=== Available records ===
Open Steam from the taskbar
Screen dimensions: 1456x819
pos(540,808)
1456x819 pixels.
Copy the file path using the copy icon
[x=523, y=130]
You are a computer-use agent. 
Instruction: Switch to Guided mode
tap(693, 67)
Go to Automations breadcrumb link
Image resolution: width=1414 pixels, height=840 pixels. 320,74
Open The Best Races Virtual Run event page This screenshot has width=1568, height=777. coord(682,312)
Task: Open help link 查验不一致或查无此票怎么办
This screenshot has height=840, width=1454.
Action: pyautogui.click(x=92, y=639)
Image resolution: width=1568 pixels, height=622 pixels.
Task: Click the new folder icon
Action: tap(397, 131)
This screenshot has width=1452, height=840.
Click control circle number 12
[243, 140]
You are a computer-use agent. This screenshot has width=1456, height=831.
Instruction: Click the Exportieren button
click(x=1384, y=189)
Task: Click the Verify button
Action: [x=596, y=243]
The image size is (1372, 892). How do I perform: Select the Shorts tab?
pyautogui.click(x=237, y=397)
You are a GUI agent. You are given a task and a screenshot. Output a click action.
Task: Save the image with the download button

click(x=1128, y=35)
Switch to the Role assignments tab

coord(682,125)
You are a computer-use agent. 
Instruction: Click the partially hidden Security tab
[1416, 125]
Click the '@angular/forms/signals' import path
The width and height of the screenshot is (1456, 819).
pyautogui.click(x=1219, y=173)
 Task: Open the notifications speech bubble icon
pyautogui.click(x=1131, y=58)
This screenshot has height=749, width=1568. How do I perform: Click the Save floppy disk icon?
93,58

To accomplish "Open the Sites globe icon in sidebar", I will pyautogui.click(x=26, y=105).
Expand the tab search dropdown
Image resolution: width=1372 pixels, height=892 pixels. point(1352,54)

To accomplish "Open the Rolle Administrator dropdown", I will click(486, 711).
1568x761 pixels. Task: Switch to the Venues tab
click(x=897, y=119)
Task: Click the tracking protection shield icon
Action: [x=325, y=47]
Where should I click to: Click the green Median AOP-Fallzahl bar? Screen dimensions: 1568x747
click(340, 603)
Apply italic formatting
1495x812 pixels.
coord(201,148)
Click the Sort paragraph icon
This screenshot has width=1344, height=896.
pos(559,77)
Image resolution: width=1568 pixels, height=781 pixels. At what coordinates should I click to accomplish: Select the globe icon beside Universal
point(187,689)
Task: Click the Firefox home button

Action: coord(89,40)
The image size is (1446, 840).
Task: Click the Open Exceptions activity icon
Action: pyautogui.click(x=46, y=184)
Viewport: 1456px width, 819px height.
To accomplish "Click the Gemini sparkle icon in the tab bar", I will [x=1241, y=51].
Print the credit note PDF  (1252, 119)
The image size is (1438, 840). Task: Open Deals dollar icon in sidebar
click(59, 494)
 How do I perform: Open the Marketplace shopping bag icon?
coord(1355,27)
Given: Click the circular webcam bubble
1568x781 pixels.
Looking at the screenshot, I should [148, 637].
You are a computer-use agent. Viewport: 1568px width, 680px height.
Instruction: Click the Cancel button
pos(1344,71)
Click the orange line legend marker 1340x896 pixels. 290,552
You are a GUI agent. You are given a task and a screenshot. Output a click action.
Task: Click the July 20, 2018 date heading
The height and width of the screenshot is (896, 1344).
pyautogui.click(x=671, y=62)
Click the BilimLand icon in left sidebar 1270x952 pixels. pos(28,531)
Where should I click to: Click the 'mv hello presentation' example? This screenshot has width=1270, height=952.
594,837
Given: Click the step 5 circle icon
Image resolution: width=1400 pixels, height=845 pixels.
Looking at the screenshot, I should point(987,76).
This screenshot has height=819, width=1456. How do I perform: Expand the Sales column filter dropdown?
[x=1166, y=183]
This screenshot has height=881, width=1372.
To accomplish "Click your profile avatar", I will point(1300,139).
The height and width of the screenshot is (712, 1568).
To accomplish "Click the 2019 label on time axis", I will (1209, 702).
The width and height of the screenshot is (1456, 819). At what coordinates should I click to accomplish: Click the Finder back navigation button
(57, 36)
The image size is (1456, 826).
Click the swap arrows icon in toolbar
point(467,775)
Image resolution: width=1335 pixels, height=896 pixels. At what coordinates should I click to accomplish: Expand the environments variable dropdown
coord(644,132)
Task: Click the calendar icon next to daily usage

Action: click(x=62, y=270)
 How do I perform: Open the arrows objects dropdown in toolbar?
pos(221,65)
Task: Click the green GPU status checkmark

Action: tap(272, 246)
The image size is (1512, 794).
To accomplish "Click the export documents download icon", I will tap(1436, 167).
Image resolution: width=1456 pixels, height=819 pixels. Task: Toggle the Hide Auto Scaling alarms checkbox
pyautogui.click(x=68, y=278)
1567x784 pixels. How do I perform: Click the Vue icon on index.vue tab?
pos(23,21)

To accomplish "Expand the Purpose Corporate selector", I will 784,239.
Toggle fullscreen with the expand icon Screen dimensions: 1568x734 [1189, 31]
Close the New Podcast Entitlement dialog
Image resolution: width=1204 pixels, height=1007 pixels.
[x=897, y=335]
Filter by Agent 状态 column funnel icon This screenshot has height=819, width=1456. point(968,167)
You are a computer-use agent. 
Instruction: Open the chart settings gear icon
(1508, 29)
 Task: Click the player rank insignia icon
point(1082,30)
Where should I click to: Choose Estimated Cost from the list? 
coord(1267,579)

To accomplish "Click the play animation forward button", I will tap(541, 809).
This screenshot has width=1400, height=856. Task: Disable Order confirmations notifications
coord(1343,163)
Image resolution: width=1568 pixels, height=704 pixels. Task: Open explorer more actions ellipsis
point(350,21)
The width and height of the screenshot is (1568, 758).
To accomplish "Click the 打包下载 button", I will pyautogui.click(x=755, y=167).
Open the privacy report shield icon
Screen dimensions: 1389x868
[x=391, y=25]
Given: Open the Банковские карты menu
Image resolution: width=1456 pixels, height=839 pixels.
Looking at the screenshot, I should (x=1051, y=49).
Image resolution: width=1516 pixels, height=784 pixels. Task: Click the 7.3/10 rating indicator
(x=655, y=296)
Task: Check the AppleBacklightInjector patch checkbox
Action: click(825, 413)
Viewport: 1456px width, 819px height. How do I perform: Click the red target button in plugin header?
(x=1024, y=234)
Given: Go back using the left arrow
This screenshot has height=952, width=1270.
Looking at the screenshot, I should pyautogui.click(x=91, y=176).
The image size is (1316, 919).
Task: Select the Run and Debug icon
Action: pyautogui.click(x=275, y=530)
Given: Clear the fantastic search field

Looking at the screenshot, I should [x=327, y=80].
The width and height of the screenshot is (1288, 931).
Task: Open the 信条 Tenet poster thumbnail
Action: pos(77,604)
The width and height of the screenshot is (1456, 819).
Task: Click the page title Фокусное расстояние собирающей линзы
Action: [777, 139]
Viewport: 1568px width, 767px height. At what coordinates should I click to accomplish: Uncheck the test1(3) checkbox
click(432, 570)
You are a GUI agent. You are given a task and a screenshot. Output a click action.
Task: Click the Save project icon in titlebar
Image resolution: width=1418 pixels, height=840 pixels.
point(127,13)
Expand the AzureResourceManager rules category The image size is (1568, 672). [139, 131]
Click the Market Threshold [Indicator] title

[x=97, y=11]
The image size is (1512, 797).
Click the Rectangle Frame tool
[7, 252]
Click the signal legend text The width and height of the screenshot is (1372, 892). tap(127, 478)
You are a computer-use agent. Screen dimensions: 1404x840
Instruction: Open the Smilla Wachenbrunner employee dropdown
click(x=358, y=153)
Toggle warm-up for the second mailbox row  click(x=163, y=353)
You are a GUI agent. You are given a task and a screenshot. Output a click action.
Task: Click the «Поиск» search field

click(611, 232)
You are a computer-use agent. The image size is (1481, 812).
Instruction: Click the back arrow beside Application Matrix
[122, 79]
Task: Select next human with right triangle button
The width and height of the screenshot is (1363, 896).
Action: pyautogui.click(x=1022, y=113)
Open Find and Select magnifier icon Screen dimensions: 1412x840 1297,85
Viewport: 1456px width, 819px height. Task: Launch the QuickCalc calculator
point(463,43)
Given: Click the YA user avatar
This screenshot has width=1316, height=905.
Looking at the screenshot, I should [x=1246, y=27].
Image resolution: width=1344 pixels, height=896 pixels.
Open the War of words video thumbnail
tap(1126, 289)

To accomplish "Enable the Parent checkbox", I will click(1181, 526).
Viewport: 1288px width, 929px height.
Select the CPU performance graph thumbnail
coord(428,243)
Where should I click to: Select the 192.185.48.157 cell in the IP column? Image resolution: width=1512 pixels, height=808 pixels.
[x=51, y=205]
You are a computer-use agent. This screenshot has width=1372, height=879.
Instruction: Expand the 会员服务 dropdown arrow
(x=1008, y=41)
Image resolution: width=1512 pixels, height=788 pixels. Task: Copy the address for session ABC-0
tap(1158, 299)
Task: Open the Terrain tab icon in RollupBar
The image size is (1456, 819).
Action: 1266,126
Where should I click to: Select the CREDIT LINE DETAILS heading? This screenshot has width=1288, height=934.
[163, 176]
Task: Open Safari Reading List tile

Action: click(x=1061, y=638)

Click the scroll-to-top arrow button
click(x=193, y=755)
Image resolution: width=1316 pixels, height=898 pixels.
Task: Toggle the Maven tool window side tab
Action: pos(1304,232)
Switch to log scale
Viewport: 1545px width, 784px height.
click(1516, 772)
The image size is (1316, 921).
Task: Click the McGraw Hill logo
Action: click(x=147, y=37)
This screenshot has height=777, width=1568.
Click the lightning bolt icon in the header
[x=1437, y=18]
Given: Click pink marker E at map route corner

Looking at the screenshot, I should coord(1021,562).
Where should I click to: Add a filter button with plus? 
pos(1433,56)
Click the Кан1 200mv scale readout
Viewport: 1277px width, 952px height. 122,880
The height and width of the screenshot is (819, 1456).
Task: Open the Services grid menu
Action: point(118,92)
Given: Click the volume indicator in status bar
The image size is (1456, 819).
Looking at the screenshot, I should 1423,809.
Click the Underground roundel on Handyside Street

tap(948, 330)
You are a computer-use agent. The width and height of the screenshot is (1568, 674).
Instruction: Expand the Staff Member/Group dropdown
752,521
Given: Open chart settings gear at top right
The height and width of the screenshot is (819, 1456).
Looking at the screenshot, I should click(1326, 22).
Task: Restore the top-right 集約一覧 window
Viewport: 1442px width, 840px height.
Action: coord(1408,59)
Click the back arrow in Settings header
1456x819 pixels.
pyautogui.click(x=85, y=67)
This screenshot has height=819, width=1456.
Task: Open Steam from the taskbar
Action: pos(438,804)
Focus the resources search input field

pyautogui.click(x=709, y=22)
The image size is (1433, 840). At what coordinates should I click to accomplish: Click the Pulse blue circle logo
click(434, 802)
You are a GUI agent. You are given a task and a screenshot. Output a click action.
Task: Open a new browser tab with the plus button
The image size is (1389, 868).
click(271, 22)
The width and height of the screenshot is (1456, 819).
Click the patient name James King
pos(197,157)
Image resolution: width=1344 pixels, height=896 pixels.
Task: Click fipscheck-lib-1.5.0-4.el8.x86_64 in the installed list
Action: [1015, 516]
===
** Work instructions **
Tally each line in the data that holds the word "computer"; write only the total.

** Response to this task **
9